Sekarang pembaca dapat mengerti mengapa Indonesia kesulitan mencetak atlet-atlet profesional dan atlet-atlet kelas olimpiade. Pembaca jangan terjebak pada tradisi emas Indonesia di olimpiade. Medali emas Indonesia hanya dari cabang bulutangkis, tetapi itu sama sekali tidak menunjukkan bahwa atlet Indonesia hebat pada cabang bulutangkis.

Sejak bulutangkis menjadi cabang resmi yang dipertandingkan di olimpiade prestasi atlet Indonesia menjadi terukur secara objektif. Sebelum 1992 Indonesia selalu merajai berbagai kejuaran. Ketika bulutangkis menjadi cabang resmi di olimpiade sontak banyak negara, yang sebelumnya tidak menggemari bulutangkis, secara serius menekuni bulutangkis. Setelah 1992 tampak nyata prestasi atlet bulutangkis Indonesia.

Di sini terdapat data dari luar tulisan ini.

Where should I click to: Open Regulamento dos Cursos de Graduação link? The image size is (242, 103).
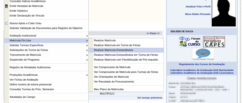coord(202,64)
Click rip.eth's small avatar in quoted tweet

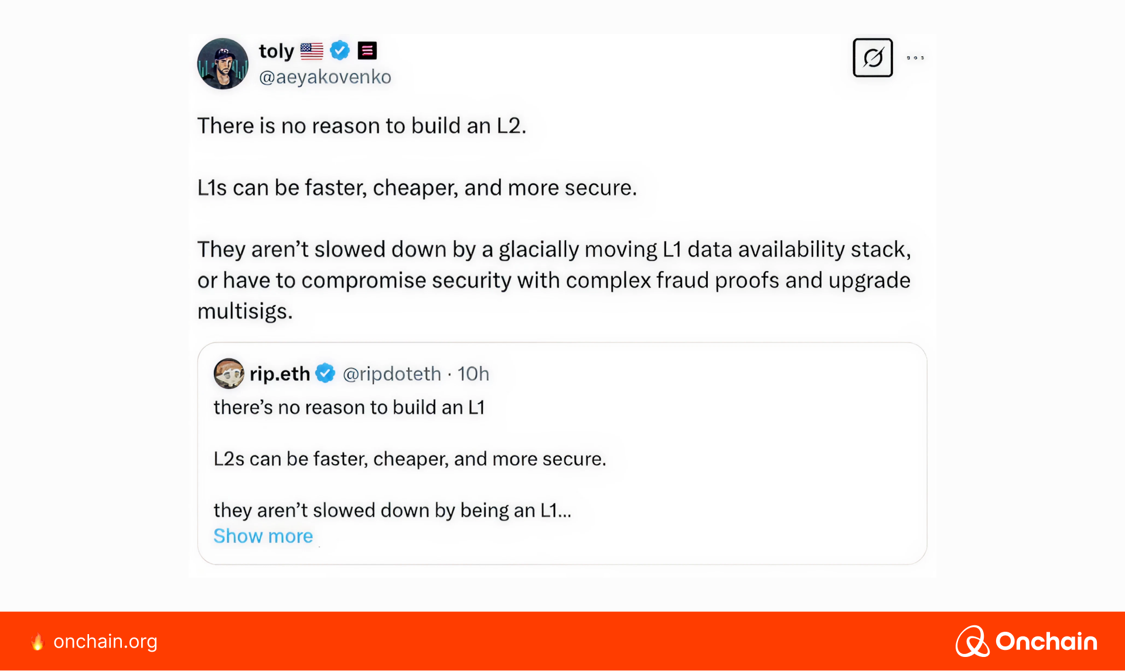coord(229,374)
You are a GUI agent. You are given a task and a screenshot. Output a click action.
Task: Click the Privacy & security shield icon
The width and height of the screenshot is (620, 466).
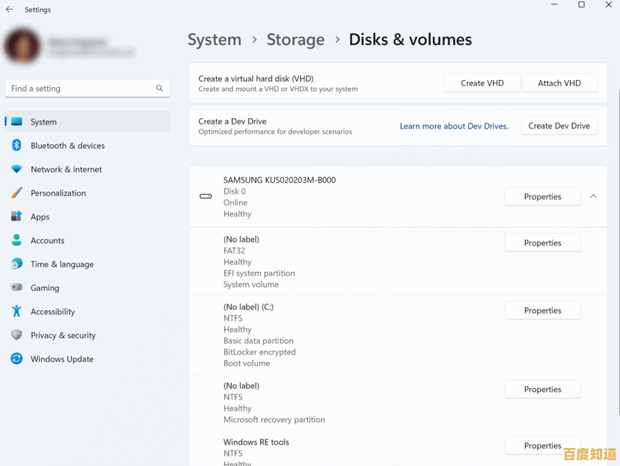click(x=17, y=335)
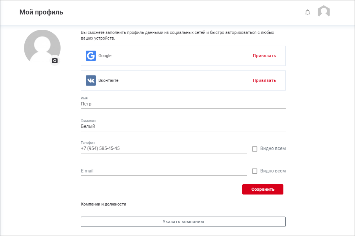This screenshot has width=355, height=236.
Task: Click the Компании и должности heading
Action: (x=103, y=204)
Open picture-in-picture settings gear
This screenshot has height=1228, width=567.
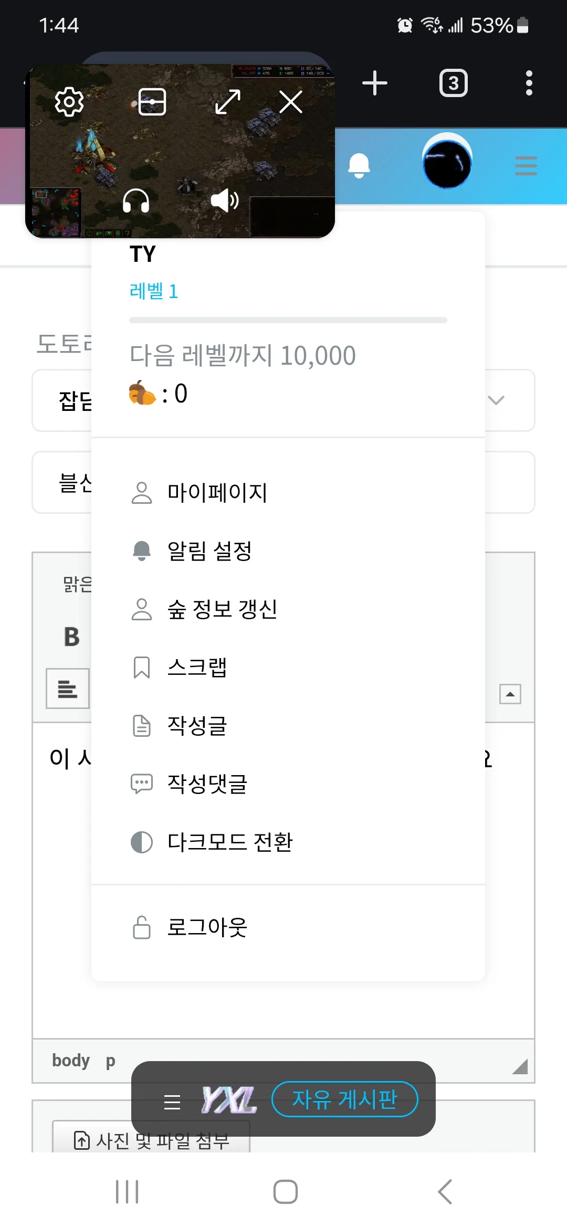click(69, 102)
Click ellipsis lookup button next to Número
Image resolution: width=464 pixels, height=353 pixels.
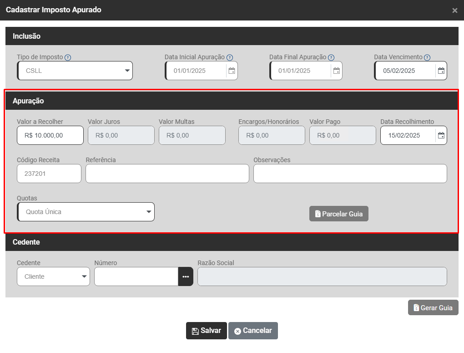point(186,276)
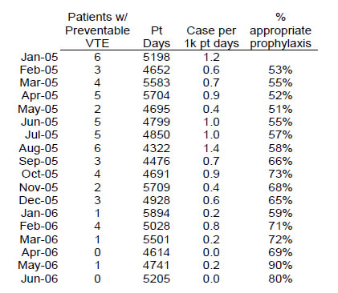Screen dimensions: 338x293
Task: Click the May-05 pt days value 4695
Action: pos(157,109)
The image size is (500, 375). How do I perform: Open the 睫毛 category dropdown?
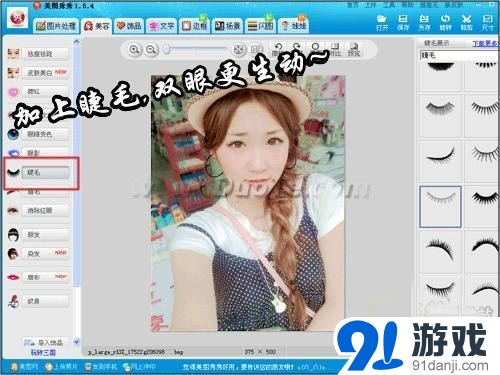[459, 55]
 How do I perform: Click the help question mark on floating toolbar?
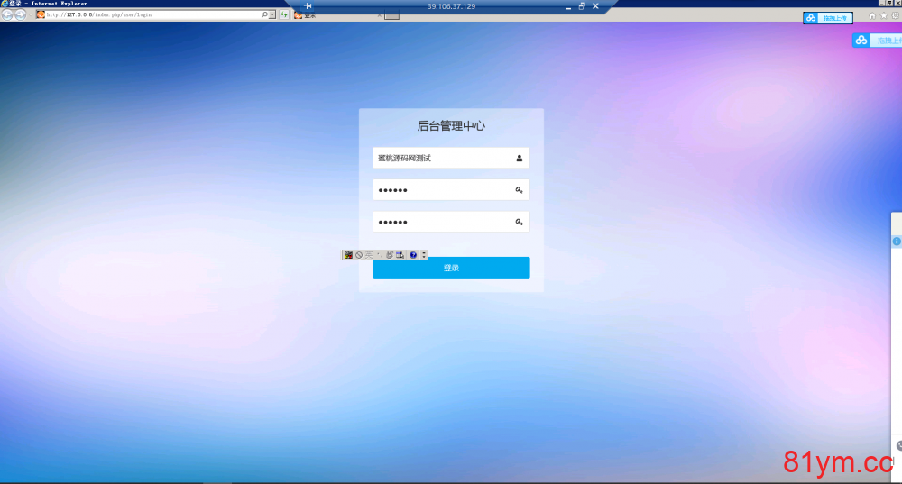pos(413,255)
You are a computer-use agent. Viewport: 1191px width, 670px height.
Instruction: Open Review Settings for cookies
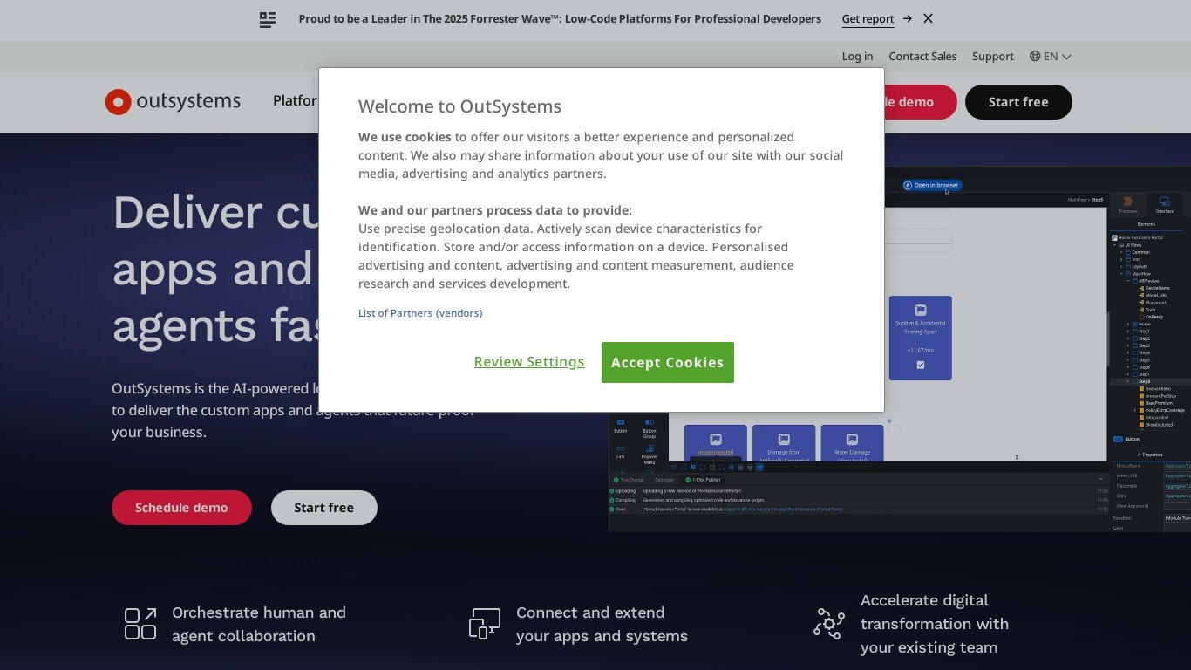pos(529,362)
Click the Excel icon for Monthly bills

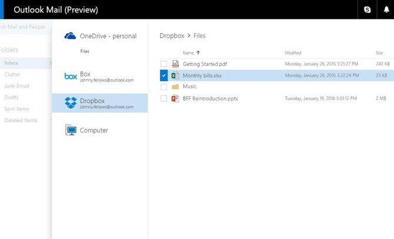tap(175, 75)
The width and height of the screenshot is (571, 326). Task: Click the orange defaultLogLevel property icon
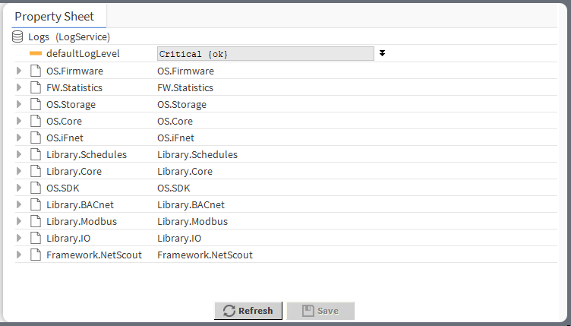click(x=35, y=54)
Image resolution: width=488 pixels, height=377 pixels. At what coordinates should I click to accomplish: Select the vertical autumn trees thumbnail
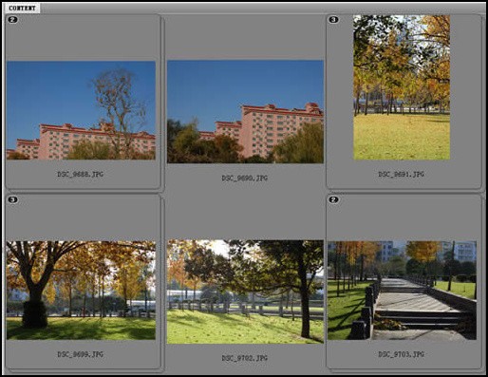[x=402, y=87]
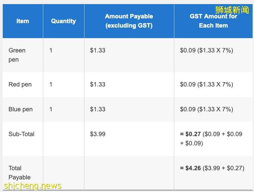
Task: Click the quantity in the Green pen row
Action: (x=51, y=50)
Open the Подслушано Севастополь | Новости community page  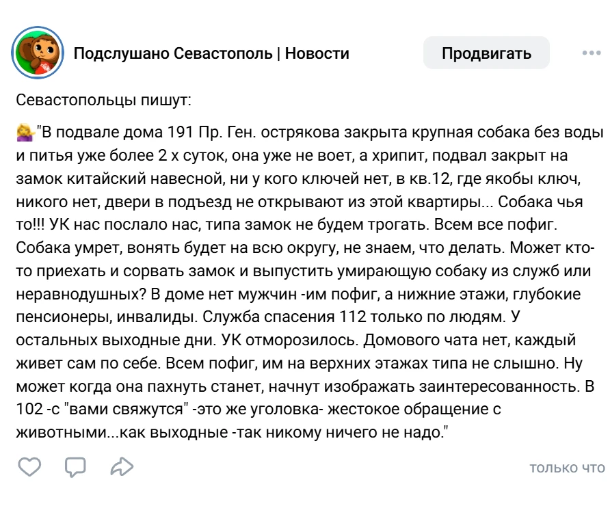coord(211,53)
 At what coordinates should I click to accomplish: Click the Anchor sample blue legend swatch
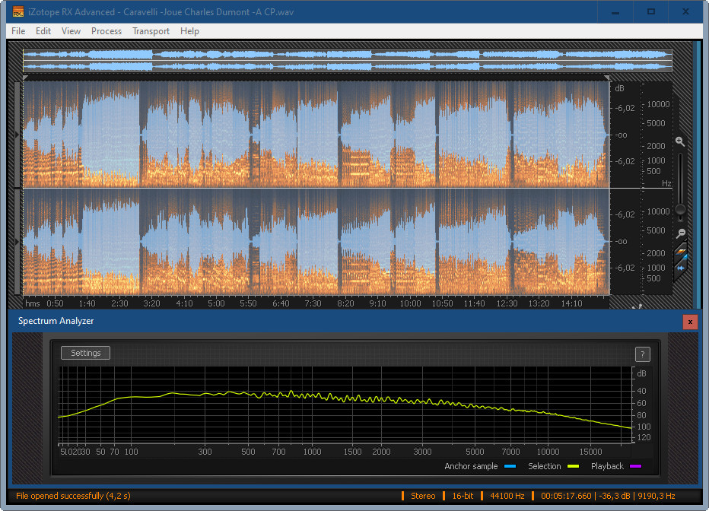click(x=510, y=467)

Apakah saya bermaksud bahwa prestasi atlet Indonesia merosot? Tidak sama sekali. Pencapaian prestasi atlet bulutangkis berhenti dalam berkembang dan bertumbuh; dari dua medali emas pada 1992 menjadi satu emas dengan sekali tidak mendapat emas pada 2012. Dalam pada itu negara-negara lain yang menekuni secara serius demi medali olimpiade terbang tinggi menjadi sejajar dan meninggalkan Indonesia.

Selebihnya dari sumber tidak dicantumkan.